The Sixth Circuit, on the other hand, has held that the Board abused its discretion in designating a single branch bank as a unit. Wayne Oakland Bank v. NLRB, 462 F.2d 666 (6th Cir. 1972). Instead of disagreeing with the rationale of Banco Credito, however, the court distinguished that case on two factors: geographic proximity (all branches in Wayne Oakland were within 25 miles of the main office) and substantial employee interchange, which the court felt would create friction and chaos in labor relations were one branch to unionize while others did not.
This court has already approved the single-location unit presumption in the retail sales field. In NLRB v. Lerner Stores Corp., 506 F.2d 706, we enforced an order by the Board that designated a single store, out of 400 stores nationwide, as a bargaining unit. The employer argued that a unit composed of all seven San Francisco area stores was the only appropriate one. This court stated that one of the ways the single-store presumption can be overcome is by evidence that the single store "lacks `meaningful identity as a self-contained economic unit.'" Id. at 708. In deciding that the single store was an identifiable economic unit, we focused on the amount of employee interchange between the Bay Area stores, concluding that a 10% exchange between stores over a five-year period was an insufficient amount to preclude a single-store unit. We further stated that centralized control over labor policies will not preclude a single-store bargaining unit. Id.
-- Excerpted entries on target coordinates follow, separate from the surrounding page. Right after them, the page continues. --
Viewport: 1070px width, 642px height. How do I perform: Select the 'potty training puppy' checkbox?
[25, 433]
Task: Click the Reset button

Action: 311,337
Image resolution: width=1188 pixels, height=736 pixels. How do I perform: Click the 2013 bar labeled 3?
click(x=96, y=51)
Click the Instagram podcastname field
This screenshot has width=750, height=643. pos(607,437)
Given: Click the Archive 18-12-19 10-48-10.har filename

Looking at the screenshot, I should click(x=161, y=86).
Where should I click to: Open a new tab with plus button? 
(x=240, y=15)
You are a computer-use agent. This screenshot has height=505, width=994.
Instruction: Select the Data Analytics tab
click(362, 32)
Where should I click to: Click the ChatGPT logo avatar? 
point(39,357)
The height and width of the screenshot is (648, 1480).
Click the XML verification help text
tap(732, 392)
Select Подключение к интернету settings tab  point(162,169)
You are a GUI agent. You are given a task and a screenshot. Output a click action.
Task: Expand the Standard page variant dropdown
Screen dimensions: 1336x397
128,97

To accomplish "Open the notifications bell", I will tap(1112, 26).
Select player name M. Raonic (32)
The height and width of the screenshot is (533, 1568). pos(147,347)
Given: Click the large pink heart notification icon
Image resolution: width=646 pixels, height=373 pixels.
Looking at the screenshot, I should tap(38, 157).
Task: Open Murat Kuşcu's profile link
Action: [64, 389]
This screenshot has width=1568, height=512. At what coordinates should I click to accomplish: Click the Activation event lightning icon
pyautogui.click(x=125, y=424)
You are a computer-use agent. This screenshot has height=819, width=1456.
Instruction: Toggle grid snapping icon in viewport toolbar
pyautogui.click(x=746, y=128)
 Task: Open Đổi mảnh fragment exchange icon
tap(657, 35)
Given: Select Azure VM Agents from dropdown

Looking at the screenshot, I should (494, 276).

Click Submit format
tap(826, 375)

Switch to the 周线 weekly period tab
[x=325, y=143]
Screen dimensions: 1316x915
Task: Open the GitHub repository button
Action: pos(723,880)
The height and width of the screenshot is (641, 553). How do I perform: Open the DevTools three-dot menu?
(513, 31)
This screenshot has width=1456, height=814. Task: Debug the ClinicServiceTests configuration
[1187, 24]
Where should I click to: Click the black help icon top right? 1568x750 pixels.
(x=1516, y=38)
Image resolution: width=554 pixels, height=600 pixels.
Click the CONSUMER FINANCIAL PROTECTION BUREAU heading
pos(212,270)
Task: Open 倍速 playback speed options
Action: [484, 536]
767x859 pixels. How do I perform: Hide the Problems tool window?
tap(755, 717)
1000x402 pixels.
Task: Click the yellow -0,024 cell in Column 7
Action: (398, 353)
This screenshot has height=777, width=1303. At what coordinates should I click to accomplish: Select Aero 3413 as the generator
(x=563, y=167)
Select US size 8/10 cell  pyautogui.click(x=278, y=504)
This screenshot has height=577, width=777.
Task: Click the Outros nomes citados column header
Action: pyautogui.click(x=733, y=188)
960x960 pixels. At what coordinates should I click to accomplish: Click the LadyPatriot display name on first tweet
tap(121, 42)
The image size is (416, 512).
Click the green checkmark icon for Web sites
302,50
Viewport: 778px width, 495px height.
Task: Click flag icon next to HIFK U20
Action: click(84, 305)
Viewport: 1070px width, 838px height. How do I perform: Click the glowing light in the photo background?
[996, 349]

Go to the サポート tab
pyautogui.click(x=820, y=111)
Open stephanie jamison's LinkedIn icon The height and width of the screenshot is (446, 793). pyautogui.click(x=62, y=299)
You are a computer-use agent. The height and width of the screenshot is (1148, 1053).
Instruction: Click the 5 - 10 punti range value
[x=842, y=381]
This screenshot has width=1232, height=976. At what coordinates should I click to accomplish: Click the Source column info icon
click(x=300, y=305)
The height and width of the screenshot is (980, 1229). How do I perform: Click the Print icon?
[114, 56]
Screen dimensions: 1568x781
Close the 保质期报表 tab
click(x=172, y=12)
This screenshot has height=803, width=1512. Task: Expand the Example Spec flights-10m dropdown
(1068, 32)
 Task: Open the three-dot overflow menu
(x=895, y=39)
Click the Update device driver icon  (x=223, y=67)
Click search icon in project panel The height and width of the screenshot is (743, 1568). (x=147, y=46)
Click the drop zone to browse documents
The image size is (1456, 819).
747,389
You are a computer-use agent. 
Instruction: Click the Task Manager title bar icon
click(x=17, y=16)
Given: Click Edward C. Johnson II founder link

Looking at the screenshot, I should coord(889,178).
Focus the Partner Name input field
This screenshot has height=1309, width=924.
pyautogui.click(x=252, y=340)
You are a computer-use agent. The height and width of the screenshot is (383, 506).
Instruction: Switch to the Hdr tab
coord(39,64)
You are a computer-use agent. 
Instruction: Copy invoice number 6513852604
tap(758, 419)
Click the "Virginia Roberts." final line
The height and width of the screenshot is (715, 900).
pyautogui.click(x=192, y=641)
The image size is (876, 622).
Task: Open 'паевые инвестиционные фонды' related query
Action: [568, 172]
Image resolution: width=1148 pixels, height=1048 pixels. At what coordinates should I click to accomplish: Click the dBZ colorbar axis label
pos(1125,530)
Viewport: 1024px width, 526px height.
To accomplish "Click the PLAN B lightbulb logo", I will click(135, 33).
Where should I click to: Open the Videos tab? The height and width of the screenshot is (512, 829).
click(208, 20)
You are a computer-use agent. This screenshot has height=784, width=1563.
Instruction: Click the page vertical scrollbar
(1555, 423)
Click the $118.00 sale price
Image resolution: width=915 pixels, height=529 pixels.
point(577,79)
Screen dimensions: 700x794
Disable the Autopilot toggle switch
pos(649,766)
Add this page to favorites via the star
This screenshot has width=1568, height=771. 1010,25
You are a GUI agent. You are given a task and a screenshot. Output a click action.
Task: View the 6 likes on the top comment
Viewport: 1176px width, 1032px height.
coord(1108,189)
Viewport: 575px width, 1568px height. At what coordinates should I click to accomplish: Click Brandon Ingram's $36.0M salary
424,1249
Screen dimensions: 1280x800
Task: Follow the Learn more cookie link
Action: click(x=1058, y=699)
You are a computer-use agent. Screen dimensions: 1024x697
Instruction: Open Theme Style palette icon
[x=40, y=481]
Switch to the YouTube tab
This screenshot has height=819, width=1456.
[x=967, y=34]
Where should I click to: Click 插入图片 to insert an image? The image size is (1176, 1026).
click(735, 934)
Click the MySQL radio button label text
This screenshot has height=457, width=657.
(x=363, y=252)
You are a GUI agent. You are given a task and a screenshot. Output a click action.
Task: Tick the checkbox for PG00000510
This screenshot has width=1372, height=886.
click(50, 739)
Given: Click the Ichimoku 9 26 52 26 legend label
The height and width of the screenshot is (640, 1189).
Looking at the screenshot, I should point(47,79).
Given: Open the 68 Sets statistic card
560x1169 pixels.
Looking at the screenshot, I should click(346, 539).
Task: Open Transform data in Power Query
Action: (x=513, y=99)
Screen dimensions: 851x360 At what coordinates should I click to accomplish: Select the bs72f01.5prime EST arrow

We find no reason why the banking industry should be excepted from the single-location unit presumption already adopted for the retail sales field. As the Board has stated, this would only "deny employees in the excepted industry the same rights enjoyed by employees in other industries." Wyandotte Savings Bank, 245 NLRB No. 120 (1979).
Applying the factors used in Lerner, we cannot find that a bank-wide unit is the only appropriate one. The Kenai branch is geographically isolated, local managers retain control over day-to-day employee relations, and there is no significant amount of employee interchange between the branches. Distance between the branches frustrates effective union activities, since employees would be greatly inconvenienced if not prohibited in attending union meetings hundreds of miles away. Differences in cost of living at the different branch locations might also hinder collective bargaining.
Given these geographic conditions, the employer has not met its burden of showing that the designated unit is an inappropriate one for the purposes of collective bargaining. Employees at the Kenai branch comprise an identifiable and autonomous unit, and the Board did not abuse its discretion in designating them as a bargaining unit. We, therefore, deny the employer's petition for review and grant enforcement of the Board's order.